» **REQUIREMENT**
Below is a set of records; restate each one word for word.
___ EXCERPTED DATA
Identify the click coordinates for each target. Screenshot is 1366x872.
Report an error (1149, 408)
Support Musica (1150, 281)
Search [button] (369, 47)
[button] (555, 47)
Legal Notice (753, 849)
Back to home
______
» **RESPONSE FOR THIS EXERCISE**
Identify the click coordinates for each target. Screenshot is 1366x872.
Report an error (1149, 408)
Support Musica (1150, 281)
Search [button] (369, 47)
[button] (555, 47)
Legal Notice (753, 849)
Back to home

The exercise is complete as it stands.